The regex flavors in my book do not require } and ] to be escaped (except for ] in character classes in JavaScript). So I don't because I like to have as few backslashes in my regexes as possible. You can escape them if you find your regexes clearer that way.

Full answer

First of all, anyone learning about regular expressions needs to understand the importance of the qualifier "In the regex flavors discussed in this tutorial..." You cannot discuss regular expressions without stating which regex flavor(s) you're talking about.

What I wrote is true for the flavors my book (2006 edition) discusses. In those flavors, ) is treated as a token that closes a group. It is a syntax error if used without a corresponding (. So ) has a special meaning when used all on its own.

} does not have a special meaning when used all on its own. You never need to escape it with these flavors. If you wanted to match something like {7} or {7,42} literally, you only need to escape the opening {. If you want to argue that } is special because it sometimes has a special meaning, then you would have to say the same about , which becomes special in the same situation.

] does not have a special meaning outside character classes in these regex flavors. You never need to escape it outside character classes. The paragraph you quoted does not talk about special characters inside character classes. That's a totally different list (\, ], ^, and -) discussed in a later chapter.

Now as to why: most regular expressions have plenty of backslashes already. My preferred style is to escape as few characters as needed. So I never escape }. I escape ] in character classes when using JavaScript because that's the only way. But with other flavors I place ] at the start of the character class or after the negating caret so I don't need to escape it. My teaching materials teach this style. When my products RegexBuddy or RegexMagic convert or generate regular expressions, they also use as few backslashes as needed.

I often see people new to regular expressions needlessly escape characters like ", ', or / because they need to be escaped when the regular expression is quoted as a source code literal in certain programming languages. But the regular expression itself does not require these to be escaped.

I even see people escape characters like < or >. This is a bad habit because in some regex flavors \< and \> are word boundaries. This includes recent versions of PCRE (but not the PCRE that was current in 2006).

But, if you find it confusing to see unescaped } and ] used as literals, you are free to escape them in your regexes. Except for < and >, all the flavors discussed in my book allow you to escape any punctuation character to match that character literally, even if the character on its own would be a literal already.

So somebody saying that } and ] are special characters in regular expressions is not wrong if "special characters" means "characters that have a special meaning either on their own or when used in combination with other characters". But that list would also include , (quantifier), : (non-capturing group), - (mode modifier), ! (negative lookaround), < (lookbehind), and - (character class range).

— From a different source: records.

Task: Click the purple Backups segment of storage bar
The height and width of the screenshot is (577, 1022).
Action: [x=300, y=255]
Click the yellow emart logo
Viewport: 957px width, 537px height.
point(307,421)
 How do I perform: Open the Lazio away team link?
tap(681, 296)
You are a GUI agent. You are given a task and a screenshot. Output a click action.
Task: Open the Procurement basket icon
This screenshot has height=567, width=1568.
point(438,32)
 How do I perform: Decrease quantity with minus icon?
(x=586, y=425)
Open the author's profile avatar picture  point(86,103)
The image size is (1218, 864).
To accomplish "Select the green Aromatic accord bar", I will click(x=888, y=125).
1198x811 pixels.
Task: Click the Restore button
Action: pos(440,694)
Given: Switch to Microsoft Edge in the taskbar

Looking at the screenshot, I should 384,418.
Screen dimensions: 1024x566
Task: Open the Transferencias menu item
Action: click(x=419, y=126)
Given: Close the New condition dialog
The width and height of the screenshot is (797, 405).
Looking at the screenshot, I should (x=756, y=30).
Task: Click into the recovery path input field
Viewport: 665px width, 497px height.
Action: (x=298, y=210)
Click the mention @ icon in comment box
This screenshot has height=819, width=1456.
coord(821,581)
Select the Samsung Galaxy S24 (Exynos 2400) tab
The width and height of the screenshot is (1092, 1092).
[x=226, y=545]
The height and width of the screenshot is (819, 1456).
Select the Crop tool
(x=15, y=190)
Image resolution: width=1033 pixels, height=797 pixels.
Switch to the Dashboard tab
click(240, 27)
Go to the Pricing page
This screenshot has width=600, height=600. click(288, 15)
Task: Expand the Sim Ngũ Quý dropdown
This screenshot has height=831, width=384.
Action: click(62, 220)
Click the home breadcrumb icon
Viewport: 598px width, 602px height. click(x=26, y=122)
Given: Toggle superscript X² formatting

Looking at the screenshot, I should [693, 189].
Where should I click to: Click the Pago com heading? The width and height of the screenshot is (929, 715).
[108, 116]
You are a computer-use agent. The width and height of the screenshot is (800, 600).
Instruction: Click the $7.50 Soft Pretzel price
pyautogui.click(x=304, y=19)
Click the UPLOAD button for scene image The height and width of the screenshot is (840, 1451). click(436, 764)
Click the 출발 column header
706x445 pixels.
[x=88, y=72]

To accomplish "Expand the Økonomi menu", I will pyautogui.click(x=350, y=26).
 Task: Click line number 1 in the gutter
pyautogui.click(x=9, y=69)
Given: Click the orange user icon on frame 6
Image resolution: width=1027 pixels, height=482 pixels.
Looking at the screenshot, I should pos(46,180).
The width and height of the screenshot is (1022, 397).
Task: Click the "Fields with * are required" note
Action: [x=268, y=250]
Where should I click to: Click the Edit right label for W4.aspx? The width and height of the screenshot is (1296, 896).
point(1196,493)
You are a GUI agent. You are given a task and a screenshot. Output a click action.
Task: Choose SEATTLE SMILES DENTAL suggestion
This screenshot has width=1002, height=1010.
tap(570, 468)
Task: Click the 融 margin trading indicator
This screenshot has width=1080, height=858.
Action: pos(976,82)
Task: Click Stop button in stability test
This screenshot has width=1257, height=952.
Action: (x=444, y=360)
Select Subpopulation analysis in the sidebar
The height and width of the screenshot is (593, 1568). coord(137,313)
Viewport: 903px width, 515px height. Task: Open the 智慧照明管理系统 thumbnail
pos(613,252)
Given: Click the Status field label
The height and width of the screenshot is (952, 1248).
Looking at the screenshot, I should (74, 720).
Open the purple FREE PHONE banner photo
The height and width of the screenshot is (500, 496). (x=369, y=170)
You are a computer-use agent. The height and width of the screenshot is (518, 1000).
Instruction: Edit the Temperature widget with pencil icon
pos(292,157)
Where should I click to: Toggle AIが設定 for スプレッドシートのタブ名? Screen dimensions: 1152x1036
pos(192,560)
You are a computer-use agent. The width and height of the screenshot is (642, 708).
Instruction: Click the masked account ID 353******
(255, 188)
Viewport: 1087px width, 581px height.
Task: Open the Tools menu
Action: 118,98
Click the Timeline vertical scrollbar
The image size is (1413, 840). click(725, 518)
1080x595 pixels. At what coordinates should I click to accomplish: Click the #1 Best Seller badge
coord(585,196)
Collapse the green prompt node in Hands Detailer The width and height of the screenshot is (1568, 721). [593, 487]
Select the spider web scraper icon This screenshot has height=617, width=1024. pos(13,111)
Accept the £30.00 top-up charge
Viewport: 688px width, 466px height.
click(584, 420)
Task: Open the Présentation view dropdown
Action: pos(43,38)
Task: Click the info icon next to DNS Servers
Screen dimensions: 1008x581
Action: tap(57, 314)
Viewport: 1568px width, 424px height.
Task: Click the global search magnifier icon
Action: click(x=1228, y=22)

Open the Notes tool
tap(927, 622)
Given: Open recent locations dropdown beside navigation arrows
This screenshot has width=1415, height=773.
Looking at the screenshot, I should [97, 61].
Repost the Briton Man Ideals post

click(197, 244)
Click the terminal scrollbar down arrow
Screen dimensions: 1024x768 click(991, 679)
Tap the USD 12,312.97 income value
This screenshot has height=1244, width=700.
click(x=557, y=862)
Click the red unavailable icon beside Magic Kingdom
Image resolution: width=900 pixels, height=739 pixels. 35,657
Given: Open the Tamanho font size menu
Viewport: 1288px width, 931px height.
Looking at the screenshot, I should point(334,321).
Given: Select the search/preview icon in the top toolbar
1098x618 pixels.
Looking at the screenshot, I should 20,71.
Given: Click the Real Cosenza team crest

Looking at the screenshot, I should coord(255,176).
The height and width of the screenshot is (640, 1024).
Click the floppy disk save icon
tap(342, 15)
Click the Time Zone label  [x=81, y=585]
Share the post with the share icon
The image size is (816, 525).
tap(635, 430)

But if "special characters" means "characters that have a special meaning on their own", then } and ] are not included in the list for the flavors my book covers.

Jan Goyvaerts
  • 21,379
  • 7
  • 60
  • 72
1

The following paragraphs give an answer. I'm citing from Jan's website, not from the book, though:

If you forget to escape a special character where its use is not allowed, such as in +1, then you will get an error message.

Most regular expression flavors treat the brace { as a literal character, unless it is part of a repetition operator like a{1,3}. So you generally do not need to escape it with a backslash, though you can do so if you want. But there are a few exceptions. Java requires literal opening braces to be escaped. Boost and std::regex require all literal braces to be escaped.

] is a literal outside character classes. Different rules apply inside character classes. Those are discussed in the topic about character classes. Again, there are exceptions. std::regex and Ruby require closing square brackets to be escaped even outside character classes.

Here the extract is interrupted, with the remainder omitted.